Mike Harding, owner of Harding Group – which has completed paving projects and other jobs for Indianapolis Motor Speedway over the last 17 years – had an interest in racing. With the help of paddock fixture Larry Curry as a team manager, legend Al Unser, Jr. as a driving instructor and a technical alliance with Dreyer and Reinbold’s Dennis Reinbold, Harding Racing was formed.

The foundation was laid. All Harding needed was a driver.

Enter Chaves.

“I try to look at the other young drivers around, and really this is probably one of the best situations that a young driver can hope for,” Chaves said in a Sunday media availability. “Having the experience around you, having the team that’s pretty much formed around you. Starting fresh, getting some continuity, so you can work withy for team and not only focus now what’s right now, but know that you’re going to have some more preparation for the future.”

Harding Racing has small plans for 2017, debuting at the Indy 500 after a lone test at Texas Motor Speedway and hoping to make a couple additional oval starts this season. However, the team holds a grander vision for the future.

“We’re going to race Pocono (Raceway) and Texas (Motor Speedway),” Harding said. “Our plans are running in the full series next year and get the sponsors, so we’re working hard for that.”

If the team’s word is taken at face value, it appears their driver for the entirety of the run will be Chaves.

In preparation for his first race with the team, Chaves has performed admirably. The third-year IndyCar driver has been spotted inside of the top five on the speed charts in more than one occasion, even topping a lightly contested session ahead of Saturday’s first day of qualifications.

Chaves was unable to secure a spot in Sunday’s Fast Nine pole qualifying round, but the Columbian earned a greater reward – the respect of Unser.

A two-time winner of the Indy 500 (1992, ’94), Unser knows as well as any what it takes to win in open wheel racing. However, much has changed since Unser’s last time behind the wheel in 2007.

“The fundamentals are the same,” Unser said of modern racing. “The formula of the way they’re driving these cars has changed immensely.
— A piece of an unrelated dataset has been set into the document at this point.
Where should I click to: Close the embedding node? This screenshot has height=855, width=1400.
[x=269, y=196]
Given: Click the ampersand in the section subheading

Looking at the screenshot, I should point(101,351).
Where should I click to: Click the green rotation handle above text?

We never ran wide-open from full tanks to empty tanks every stop, and that’s what they do out there. They generally run in packs.”

 

It’s Chaves’ understanding of the that modern formula that Unser believes sets him apart.

“Gabby’s in tune to that formula of racing,” Unser said. “He’s out there. He knows what he needs to do.

“This is the maturity level that I’ve seen in him. He’s come up the Road to Indy, and he’s been around for the last three or four years. He knows what these cars want, what they like and don’t like. So he’s a fantastic driver.”

Chaves hopes to prove Unser correct. Now in the growing stages of what he hopes will be the future of his promising young career, the 23-year-old intends to make good on his promise.

“I don’t think that I have truly shown what I can do,” Chaves told Kickin’ the Tires. “I’ve won championships, won in every racing series I’ve competed in. I expect it to be no different in IndyCar when I’m able to put the best of my abilities out there.

“This is the perfect opportunity to do that. To know that I have a future with the team – that this is not just a one-off effort, and that I have something to work towards – gives me the confidence to work and really go out and excel.”